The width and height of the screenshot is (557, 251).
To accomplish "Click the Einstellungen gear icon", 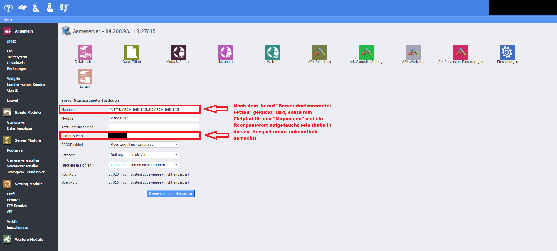I will 507,52.
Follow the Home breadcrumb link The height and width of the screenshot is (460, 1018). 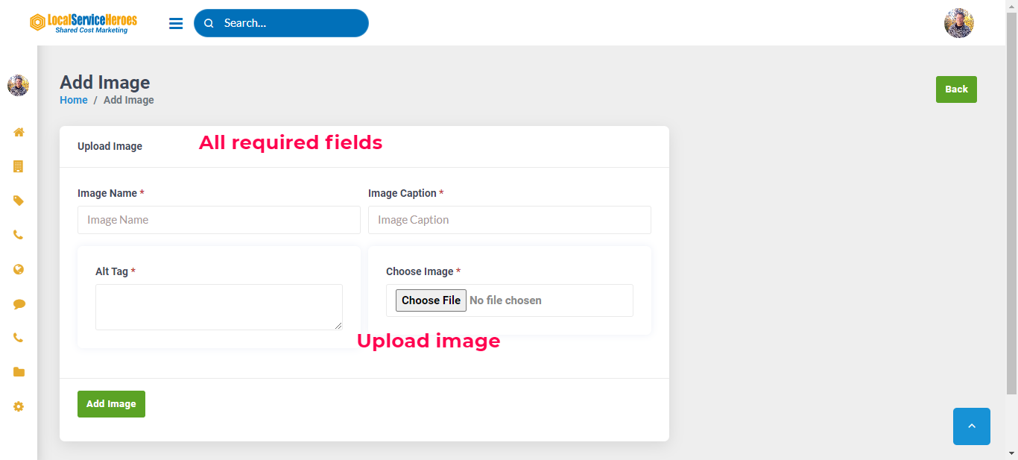74,100
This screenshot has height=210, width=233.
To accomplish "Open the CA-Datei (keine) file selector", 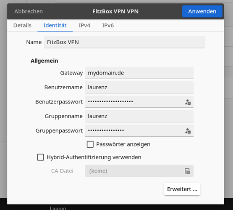I will pyautogui.click(x=139, y=171).
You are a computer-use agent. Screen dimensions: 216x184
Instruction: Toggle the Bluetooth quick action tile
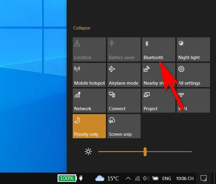158,49
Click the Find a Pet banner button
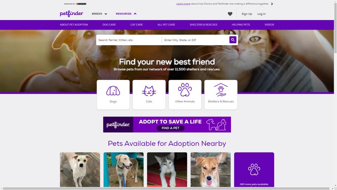Screen dimensions: 337x190 tap(171, 128)
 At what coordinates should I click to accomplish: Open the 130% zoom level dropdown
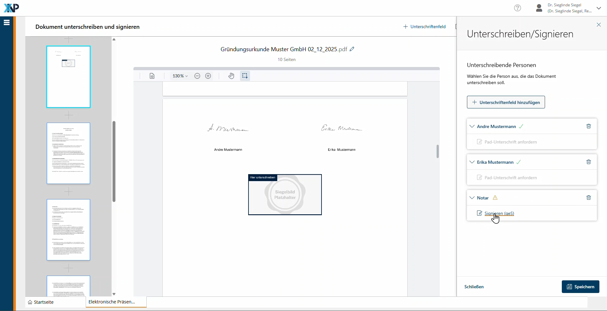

ABOUT THIS TASK: Quote precisely the lines of the data from the line containing "You are a computer-use" through its final line, both included, excluding pictures.

EXERCISE SOLUTION:
You are a computer-use agent. Screen dimensions: 216x184
Instruction: Toggle the Bluetooth quick action tile
158,49
Click the Find a Pet banner button
Screen dimensions: 337x190 tap(171, 128)
 At what coordinates should I click to accomplish: Open the 130% zoom level dropdown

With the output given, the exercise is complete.